Basia helped. It took them several hours to bury the corpses of the five women and men in the hard-packed dirt behind the alien ruins. Coop assured them that the next dust storm would remove all signs that anyone had dug there. The RCE people would just disappear without a trace.
Scotty and Pete dragged the rest of their explosives out of the ruins and loaded them on the cart. Then they walked back to town with Cate and Ibrahim. Cate carried her duffel of guns over one shoulder. Basia’s pistol was in it again, never having been fired.
“We had to do this,” Coop said once they’d left. Basia didn’t know if he was telling Basia that or himself. Basia nodded anyway.
“You set this up. You knew you were going to kill them, and you made me part of it.”
Coop gave him a Belter shrug and a cruel smile. “You knew that coming out, coyo. You maybe pretended not to, but you knew.”
“Never again,” Basia said. “And if anyone in my family is hurt because of this, I will kill you myself.”
He drove back to the mine, then walked to his house.
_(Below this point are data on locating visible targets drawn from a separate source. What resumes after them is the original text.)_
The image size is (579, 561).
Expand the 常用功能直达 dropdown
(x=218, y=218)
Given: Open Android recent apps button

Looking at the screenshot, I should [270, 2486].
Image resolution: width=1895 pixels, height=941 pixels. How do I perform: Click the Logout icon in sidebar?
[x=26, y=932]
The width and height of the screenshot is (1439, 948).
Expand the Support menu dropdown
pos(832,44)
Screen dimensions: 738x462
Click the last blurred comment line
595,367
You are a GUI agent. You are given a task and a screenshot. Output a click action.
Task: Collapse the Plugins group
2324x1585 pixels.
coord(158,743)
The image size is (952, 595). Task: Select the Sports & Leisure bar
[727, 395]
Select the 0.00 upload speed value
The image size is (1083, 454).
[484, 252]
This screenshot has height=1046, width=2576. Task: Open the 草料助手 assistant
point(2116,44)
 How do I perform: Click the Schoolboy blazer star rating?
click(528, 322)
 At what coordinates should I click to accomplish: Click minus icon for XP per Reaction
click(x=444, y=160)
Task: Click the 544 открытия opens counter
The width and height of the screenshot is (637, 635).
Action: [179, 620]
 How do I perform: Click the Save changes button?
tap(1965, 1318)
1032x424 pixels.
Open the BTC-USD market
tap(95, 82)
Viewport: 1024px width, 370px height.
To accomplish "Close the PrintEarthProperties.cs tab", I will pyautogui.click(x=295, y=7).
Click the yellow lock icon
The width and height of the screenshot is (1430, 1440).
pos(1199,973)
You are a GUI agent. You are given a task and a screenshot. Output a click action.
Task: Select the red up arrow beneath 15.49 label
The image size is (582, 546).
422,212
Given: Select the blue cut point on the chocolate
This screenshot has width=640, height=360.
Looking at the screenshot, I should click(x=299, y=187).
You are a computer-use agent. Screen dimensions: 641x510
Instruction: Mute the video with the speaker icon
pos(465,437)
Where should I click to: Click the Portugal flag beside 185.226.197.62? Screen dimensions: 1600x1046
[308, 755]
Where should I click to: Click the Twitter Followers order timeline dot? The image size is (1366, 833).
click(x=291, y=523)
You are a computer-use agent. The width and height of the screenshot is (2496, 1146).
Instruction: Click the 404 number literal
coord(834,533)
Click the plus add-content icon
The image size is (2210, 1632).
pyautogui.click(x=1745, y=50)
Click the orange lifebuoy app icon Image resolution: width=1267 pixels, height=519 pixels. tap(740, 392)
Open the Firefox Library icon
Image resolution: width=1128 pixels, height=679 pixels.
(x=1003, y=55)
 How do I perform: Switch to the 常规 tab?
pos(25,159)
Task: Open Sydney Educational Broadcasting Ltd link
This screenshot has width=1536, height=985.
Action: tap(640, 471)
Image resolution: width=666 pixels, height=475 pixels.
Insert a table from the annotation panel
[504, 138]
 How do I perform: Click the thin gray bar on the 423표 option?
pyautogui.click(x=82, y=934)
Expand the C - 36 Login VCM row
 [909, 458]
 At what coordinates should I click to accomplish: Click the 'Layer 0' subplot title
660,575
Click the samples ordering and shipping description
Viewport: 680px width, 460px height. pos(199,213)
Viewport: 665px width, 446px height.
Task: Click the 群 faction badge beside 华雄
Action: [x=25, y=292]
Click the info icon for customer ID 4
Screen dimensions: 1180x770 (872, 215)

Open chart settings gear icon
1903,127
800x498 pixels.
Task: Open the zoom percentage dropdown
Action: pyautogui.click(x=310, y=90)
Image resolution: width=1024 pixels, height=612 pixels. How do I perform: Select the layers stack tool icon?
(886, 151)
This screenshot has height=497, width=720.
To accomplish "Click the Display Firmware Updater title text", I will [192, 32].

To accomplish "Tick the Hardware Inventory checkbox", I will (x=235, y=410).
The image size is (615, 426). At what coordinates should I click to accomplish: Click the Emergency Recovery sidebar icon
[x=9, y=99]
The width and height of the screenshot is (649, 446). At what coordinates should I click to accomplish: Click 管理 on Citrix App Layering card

The sun was just coming up when he finally stumbled into his tiny bathroom. The man in the mirror didn’t look like a killer, but his hands were covered with blood. He started trying to wash them off.
Chapter Ten: Havelock
About five hours before – when Havelock had been halfway through his ten-hour shift – a man dressed in an orange-and-purple suit so ugly it approached violence sat down on a couch in a video studio on Mars. Havelock floated against his restraints, considering him. Strapping in was second nature now, even though it felt a little silly. The orbital space around New Terra was essentially empty, and the chance of a sudden acceleration was almost nil. It was just a habit. On the little monitor set into the cabin wall, the young man shook the feed host’s hand and smiled at the camera.
It’s been a while since you came by, Mister Curvelo,” the host said. “Thank you so much for coming back.”
“Good to be here, Monica,” the man said, nodding like he’d been caught at something. “Good to be back.”
“So I got a chance to play the new game, and I have to say it seems like a real departure from your previous work.”
“Yeah,” the man said shortly. His jaw was tight.
“There’s been a certain amount of controversy,” the host said. Her smile was a little sharper. “You want to talk about that?”
It was physically impossible for Havelock to sink back into his couch, but psychologically it was a snap.
“Monica, look,” the man in the ugly suit said, “what we’re exploring here are the consequences of violence. Everybody’s looking at that first section, and they don’t think about how everything comes after.”
Havelock’s hand terminal chimed. He muted the newsfeed and took the connection.